Barnes & Noble surprisingly came in fourth place with 4.4 percent of the global tablet market. Figures today show that the range of Nook tablets released earlier this year helped push the part-bookstore part-tablet seller into the top five global manufacturers.
But the company reported second-quarter losses in the third quarter ending October 29th. The losses were unexpected, but the range of Nook products helped the company recoup.

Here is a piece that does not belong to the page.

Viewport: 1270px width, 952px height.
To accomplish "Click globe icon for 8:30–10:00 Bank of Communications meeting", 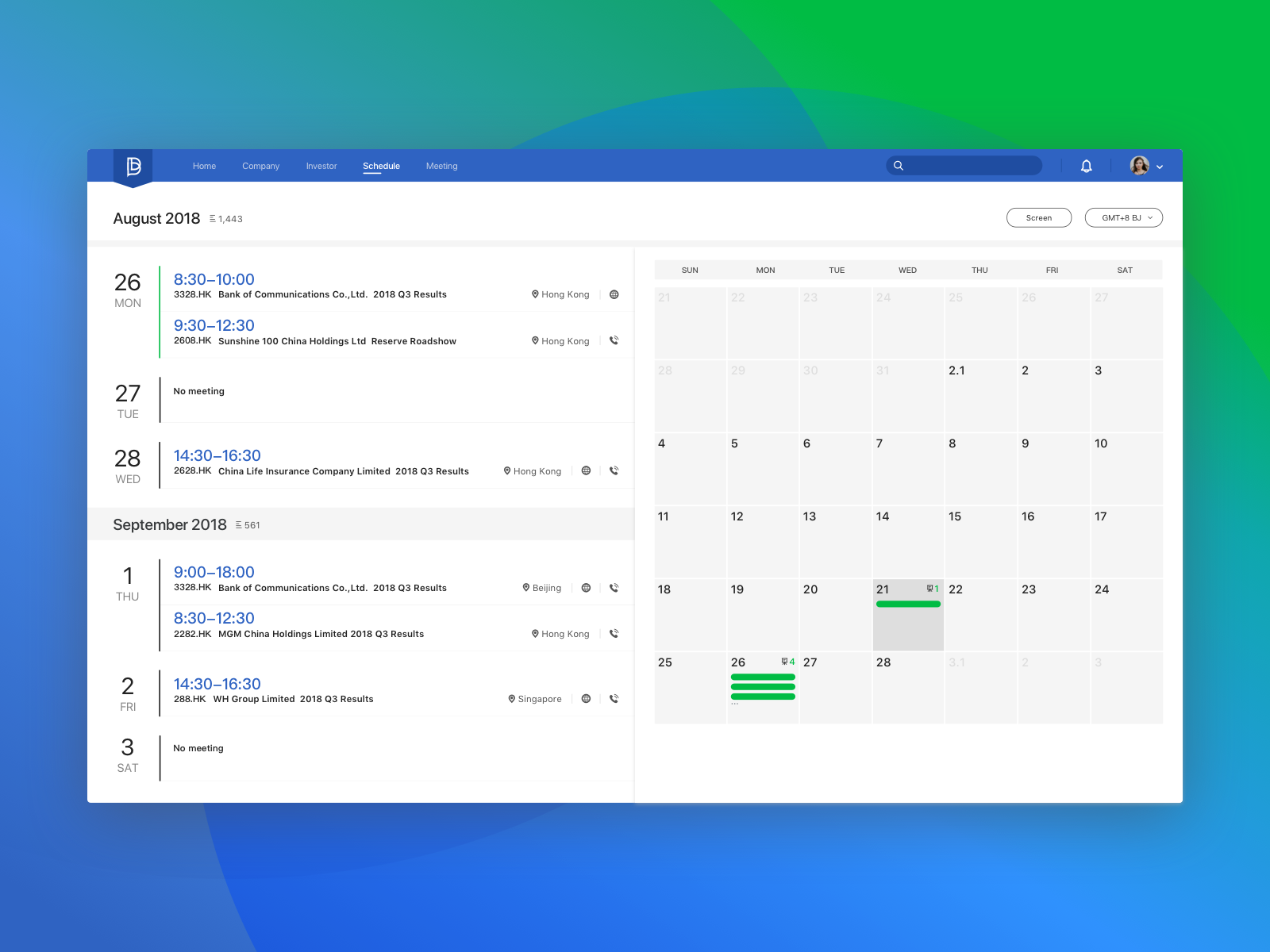I will [614, 294].
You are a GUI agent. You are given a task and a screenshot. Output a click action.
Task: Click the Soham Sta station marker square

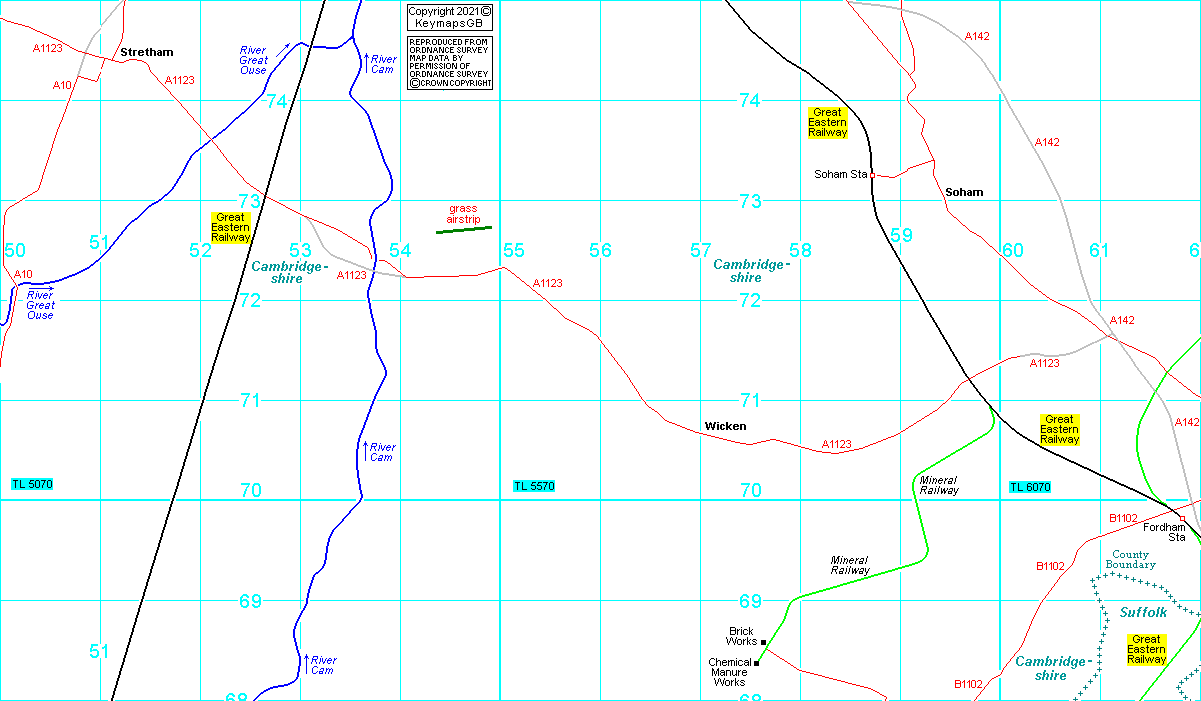pos(873,175)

But Android's share will make a "dramatic share gain" in the fourth-quarter in the run up to the holiday season, growing to just over 40 percent. Amazon's Kindle Fire will help the Google-owned mobile operating system flourish even further, though with the Nook tablet to a lesser extent.
This is expected to push the BlackBerry tablet operating system down by nearly half to 0.7 percent, iOS down from 61.5 percent to 59 percent, and webOS reduced to "no marketshare" at all. IDC notes that amid HP's decision to serve webOS to the open-source community last week, it does not foresee the tablet and smartphone capable operating system reappearing in the media tablet market "in any meaningful way going forward".
By the end of 2011, with Thanksgiving just gone and Christmas around the corner, a total of 63 million tablets could land in stores. Whether consumers will continue the growth pattern is yet to be seen.